Starting with the first line and ending with the last, copy the entries word for word.
··· Information given
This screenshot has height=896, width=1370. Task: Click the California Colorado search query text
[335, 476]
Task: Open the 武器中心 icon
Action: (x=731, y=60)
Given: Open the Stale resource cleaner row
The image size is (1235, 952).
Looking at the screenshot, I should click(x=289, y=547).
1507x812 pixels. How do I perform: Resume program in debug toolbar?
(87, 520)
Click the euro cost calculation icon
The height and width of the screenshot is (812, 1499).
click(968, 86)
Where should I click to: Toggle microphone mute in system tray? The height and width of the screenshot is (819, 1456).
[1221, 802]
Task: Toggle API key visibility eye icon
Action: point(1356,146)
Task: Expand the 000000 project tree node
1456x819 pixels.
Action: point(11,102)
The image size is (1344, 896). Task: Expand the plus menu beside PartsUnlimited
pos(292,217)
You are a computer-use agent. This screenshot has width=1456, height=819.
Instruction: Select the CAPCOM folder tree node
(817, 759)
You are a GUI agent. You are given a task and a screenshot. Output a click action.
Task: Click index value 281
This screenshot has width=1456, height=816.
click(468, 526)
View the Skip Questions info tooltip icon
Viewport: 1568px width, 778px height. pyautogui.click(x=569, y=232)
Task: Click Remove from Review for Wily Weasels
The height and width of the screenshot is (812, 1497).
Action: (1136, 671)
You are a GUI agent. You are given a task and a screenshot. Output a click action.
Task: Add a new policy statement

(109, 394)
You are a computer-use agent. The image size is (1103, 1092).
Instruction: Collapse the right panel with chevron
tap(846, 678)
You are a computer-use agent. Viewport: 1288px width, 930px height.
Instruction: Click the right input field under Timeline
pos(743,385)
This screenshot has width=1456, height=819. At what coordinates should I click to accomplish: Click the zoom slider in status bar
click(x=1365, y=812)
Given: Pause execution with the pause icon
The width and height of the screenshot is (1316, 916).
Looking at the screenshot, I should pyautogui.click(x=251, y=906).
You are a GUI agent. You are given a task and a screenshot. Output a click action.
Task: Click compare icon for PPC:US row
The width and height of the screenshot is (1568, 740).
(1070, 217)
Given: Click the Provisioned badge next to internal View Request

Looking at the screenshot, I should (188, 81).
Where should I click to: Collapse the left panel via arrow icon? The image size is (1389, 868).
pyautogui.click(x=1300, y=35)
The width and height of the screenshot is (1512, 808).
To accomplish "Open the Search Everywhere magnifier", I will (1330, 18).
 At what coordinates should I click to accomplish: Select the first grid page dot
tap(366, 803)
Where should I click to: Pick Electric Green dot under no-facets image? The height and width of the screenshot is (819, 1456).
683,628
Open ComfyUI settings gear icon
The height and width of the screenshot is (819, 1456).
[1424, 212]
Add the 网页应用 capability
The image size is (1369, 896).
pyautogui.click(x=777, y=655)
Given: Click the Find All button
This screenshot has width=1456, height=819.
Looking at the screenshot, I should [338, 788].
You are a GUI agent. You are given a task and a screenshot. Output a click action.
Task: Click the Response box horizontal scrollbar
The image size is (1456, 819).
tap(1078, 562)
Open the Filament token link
······
● **Your solution**
This screenshot has height=896, width=1370. Task: Click the California Colorado search query text
[335, 476]
Task: Open the 武器中心 icon
Action: (x=731, y=60)
Given: Open the Stale resource cleaner row
The image size is (1235, 952).
Looking at the screenshot, I should click(x=289, y=547).
1507x812 pixels. How do I perform: Resume program in debug toolbar?
(87, 520)
Click the euro cost calculation icon
The height and width of the screenshot is (812, 1499).
click(968, 86)
Where should I click to: Toggle microphone mute in system tray? The height and width of the screenshot is (819, 1456).
[1221, 802]
Task: Toggle API key visibility eye icon
Action: point(1356,146)
Task: Expand the 000000 project tree node
1456x819 pixels.
Action: point(11,102)
The image size is (1344, 896). Task: Expand the plus menu beside PartsUnlimited
pos(292,217)
You are a computer-use agent. This screenshot has width=1456, height=819.
Instruction: Select the CAPCOM folder tree node
(817, 759)
You are a GUI agent. You are given a task and a screenshot. Output a click action.
Task: Click index value 281
This screenshot has width=1456, height=816.
click(468, 526)
View the Skip Questions info tooltip icon
Viewport: 1568px width, 778px height. pyautogui.click(x=569, y=232)
Task: Click Remove from Review for Wily Weasels
The height and width of the screenshot is (812, 1497).
Action: (1136, 671)
You are a GUI agent. You are given a task and a screenshot. Output a click action.
Task: Add a new policy statement

(109, 394)
You are a computer-use agent. The image size is (1103, 1092).
Instruction: Collapse the right panel with chevron
tap(846, 678)
You are a computer-use agent. Viewport: 1288px width, 930px height.
Instruction: Click the right input field under Timeline
pos(743,385)
This screenshot has width=1456, height=819. At what coordinates should I click to accomplish: Click the zoom slider in status bar
click(x=1365, y=812)
Given: Pause execution with the pause icon
The width and height of the screenshot is (1316, 916).
Looking at the screenshot, I should pyautogui.click(x=251, y=906).
You are a GUI agent. You are given a task and a screenshot. Output a click action.
Task: Click compare icon for PPC:US row
The width and height of the screenshot is (1568, 740).
(1070, 217)
Given: Click the Provisioned badge next to internal View Request

Looking at the screenshot, I should (188, 81).
Where should I click to: Collapse the left panel via arrow icon? The image size is (1389, 868).
pyautogui.click(x=1300, y=35)
The width and height of the screenshot is (1512, 808).
To accomplish "Open the Search Everywhere magnifier", I will (1330, 18).
 At what coordinates should I click to accomplish: Select the first grid page dot
tap(366, 803)
Where should I click to: Pick Electric Green dot under no-facets image? The height and width of the screenshot is (819, 1456).
683,628
Open ComfyUI settings gear icon
The height and width of the screenshot is (819, 1456).
[1424, 212]
Add the 网页应用 capability
The image size is (1369, 896).
pyautogui.click(x=777, y=655)
Given: Click the Find All button
This screenshot has width=1456, height=819.
Looking at the screenshot, I should [338, 788].
You are a GUI agent. You are given a task and a screenshot. Output a click action.
Task: Click the Response box horizontal scrollbar
The image size is (1456, 819).
tap(1078, 562)
Open the Filament token link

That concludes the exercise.